◆ **WORK INSTRUCTION**:
Copy each line of the listing that includes "computer".

◆ **PROVIDED DATA**:
[Start of section]
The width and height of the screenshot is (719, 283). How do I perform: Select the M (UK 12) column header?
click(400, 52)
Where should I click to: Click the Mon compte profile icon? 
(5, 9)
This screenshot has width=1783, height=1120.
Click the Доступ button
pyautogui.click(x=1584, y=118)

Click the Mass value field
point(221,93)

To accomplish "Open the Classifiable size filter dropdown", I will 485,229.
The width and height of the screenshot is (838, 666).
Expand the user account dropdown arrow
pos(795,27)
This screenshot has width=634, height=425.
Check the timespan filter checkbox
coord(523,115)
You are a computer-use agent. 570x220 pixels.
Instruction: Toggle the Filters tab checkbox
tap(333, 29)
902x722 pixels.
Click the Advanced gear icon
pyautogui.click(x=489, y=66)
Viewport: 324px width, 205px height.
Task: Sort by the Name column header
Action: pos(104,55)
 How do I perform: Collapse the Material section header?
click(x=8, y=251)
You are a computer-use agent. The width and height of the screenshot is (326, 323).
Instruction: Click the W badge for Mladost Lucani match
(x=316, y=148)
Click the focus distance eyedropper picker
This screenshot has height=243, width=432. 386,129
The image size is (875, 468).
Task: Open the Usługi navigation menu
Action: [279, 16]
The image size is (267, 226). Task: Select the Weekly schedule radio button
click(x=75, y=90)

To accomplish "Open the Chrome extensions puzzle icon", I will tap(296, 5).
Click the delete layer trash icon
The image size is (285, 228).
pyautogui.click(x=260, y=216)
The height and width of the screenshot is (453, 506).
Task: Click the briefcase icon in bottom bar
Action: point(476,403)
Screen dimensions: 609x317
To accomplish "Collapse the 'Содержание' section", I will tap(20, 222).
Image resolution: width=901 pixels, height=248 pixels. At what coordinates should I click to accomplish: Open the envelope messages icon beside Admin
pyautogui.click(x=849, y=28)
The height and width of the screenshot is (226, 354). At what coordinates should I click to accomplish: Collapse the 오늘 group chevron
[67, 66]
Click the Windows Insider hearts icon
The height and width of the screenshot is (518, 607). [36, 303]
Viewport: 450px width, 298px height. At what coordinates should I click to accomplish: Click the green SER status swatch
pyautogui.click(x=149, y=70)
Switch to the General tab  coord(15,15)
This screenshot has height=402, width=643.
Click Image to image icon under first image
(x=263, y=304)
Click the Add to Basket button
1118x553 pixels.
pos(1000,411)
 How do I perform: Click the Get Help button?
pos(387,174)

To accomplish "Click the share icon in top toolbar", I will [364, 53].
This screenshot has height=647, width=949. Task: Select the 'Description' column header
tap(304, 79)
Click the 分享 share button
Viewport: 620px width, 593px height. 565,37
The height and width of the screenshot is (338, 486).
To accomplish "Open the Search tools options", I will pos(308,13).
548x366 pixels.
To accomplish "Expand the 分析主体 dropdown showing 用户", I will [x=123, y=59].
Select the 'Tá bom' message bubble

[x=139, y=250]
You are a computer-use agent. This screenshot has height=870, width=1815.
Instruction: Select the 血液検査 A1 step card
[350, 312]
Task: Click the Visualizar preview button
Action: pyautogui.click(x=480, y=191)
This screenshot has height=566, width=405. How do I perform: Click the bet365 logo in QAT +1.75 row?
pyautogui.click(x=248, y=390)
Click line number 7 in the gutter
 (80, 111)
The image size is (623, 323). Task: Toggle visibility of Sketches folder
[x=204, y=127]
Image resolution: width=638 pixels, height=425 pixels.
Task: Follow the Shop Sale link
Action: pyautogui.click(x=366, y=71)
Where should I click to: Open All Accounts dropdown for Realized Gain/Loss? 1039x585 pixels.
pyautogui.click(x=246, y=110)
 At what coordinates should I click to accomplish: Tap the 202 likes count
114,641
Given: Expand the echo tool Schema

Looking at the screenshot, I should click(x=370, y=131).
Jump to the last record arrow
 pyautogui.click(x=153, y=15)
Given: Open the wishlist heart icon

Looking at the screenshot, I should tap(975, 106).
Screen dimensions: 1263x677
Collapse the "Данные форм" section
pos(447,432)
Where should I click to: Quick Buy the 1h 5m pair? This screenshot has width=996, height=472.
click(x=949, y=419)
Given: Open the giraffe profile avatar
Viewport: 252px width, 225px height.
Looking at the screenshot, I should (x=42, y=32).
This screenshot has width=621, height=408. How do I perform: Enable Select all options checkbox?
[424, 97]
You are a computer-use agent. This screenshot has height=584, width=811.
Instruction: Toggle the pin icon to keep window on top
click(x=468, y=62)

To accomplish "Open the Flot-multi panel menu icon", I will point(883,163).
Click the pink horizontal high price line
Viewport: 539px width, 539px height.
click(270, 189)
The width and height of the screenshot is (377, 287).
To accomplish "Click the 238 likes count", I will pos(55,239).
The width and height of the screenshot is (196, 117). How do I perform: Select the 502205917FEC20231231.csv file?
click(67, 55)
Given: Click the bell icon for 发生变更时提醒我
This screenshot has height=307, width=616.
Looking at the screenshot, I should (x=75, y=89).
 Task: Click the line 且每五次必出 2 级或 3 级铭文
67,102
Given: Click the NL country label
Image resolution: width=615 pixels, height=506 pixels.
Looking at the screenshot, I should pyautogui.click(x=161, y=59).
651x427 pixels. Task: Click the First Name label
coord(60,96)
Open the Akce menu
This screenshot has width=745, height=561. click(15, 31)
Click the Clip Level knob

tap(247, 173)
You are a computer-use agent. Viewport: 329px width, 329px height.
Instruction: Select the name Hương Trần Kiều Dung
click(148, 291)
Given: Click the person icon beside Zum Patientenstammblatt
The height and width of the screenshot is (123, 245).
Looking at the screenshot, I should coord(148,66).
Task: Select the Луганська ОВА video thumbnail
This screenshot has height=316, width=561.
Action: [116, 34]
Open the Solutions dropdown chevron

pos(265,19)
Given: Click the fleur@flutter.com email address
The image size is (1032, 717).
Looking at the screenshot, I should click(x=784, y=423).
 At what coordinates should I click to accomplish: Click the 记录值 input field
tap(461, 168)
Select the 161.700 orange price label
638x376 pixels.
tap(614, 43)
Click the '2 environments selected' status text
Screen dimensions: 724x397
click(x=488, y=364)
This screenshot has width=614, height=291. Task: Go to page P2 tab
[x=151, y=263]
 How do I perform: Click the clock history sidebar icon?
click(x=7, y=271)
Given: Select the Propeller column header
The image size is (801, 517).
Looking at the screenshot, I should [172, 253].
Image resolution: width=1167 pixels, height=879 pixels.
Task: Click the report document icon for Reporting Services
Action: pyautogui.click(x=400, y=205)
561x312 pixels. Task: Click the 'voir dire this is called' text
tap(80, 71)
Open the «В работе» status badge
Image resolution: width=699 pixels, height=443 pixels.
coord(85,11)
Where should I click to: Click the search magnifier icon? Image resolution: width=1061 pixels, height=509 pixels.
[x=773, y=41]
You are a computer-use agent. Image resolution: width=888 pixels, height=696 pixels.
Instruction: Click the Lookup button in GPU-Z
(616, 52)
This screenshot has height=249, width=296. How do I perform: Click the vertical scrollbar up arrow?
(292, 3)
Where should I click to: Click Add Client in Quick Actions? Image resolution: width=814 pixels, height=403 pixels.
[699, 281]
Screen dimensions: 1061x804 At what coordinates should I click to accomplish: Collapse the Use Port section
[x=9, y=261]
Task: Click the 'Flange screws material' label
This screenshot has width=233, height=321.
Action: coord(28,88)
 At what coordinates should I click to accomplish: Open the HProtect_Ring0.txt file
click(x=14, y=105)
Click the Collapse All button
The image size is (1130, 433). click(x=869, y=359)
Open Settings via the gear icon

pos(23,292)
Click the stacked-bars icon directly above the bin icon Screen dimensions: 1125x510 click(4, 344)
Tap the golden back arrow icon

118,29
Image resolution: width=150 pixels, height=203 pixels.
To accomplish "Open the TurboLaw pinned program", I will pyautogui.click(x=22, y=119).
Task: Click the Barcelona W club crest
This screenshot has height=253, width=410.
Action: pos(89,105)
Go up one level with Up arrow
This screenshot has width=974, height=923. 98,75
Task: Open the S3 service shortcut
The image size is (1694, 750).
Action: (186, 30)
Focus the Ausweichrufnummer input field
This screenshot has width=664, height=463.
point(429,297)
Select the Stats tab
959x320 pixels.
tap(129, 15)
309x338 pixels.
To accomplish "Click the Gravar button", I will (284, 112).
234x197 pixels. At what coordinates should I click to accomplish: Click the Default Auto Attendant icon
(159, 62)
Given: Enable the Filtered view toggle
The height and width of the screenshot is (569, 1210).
[End of section]
◆ **TASK ANSWER**:
You are a computer-use agent. 570x220 pixels.
You are a computer-use agent. The width and height of the screenshot is (326, 323).
You are a computer-use agent. This screenshot has height=870, width=1815.
You are a computer-use agent. This screenshot has height=584, width=811.
You are a computer-use agent. Viewport: 329px width, 329px height.
You are a computer-use agent. Image resolution: width=888 pixels, height=696 pixels.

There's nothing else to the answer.